IBIs are commonly diagnosed in previously healthy and well-appearing young children. S. pneumoniae was responsible for the majority of deaths or sequelae. Short duration of fever, symptoms other than fever and not being stable on arrival are associated with greater severity.

摘要

背景

确定小儿侵袭性细菌感染(IBI)的特征对于早期识别需要立即进行抗生素治疗的儿童至关重要。主要目的是描述 14 岁以下儿童 IBI 的急诊表现。

患者和方法

这是一项前瞻性基于登记的队列研究,纳入了 2008 年至 2015 年期间在儿科急诊部门诊断为确诊 IBI(培养或聚合酶链反应的基因组检测)的所有 14 岁以下患者。

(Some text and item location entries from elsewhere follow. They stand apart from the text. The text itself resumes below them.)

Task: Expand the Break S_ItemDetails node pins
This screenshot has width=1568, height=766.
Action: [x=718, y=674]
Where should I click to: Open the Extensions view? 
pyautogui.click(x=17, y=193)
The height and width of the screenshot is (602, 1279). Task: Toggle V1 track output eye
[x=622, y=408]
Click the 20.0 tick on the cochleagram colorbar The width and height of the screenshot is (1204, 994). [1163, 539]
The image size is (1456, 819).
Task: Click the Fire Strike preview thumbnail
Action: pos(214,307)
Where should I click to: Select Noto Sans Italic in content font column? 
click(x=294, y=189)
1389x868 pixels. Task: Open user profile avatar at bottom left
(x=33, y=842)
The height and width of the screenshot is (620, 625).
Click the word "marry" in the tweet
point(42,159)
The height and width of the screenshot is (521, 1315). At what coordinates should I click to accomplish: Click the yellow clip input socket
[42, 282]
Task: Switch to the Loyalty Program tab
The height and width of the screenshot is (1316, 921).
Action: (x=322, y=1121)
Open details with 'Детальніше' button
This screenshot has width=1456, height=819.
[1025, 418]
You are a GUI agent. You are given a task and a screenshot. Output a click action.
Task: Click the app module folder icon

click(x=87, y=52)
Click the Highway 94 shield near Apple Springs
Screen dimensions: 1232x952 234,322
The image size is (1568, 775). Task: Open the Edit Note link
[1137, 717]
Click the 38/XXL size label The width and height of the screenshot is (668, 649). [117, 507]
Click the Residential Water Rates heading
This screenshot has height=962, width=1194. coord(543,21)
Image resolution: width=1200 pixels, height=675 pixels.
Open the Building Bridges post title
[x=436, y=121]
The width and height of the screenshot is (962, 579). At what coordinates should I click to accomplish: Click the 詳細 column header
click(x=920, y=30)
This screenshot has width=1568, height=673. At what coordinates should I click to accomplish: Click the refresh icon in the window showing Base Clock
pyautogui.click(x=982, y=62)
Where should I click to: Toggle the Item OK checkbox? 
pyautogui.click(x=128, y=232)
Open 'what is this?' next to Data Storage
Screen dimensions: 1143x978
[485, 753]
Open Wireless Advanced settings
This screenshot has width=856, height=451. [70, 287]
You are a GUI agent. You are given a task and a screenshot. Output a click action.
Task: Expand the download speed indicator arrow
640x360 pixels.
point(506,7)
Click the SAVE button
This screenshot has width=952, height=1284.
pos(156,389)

严重程度标准为:死亡、后遗症或入住重症监护病房。

结果

报告的 223 例 IBI 中,187 例(83.9%)为既往健康患者(中位年龄=19 个月),165 例(74%)表现良好。最常见的诊断为隐匿性菌血症[60 例(26.9%)]和败血症[56 例(25.1%)]。最常见的病原体为肺炎链球菌[68 例(30.5%)]和脑膜炎奈瑟菌[42 例(18.8%)]。4 例(1.8%)患者死亡(肺炎链球菌 2 例),8 例(3.5%)有后遗症(肺炎链球菌 5 例)。患儿的诊断和临床特征因分离病原体而异。发热持续时间<24 h、发热以外的症状和就诊时表现不佳是严重程度增加的独立危险因素(受试者工作特征曲线下面积=0.805;95%置信区间:0.741-0.868)。

结论

健康且表现良好的幼儿中常见 IBI 诊断。肺炎链球菌是导致大多数死亡或后遗症的主要病原体。发热持续时间短、发热以外的症状和就诊时不稳定与严重程度增加相关。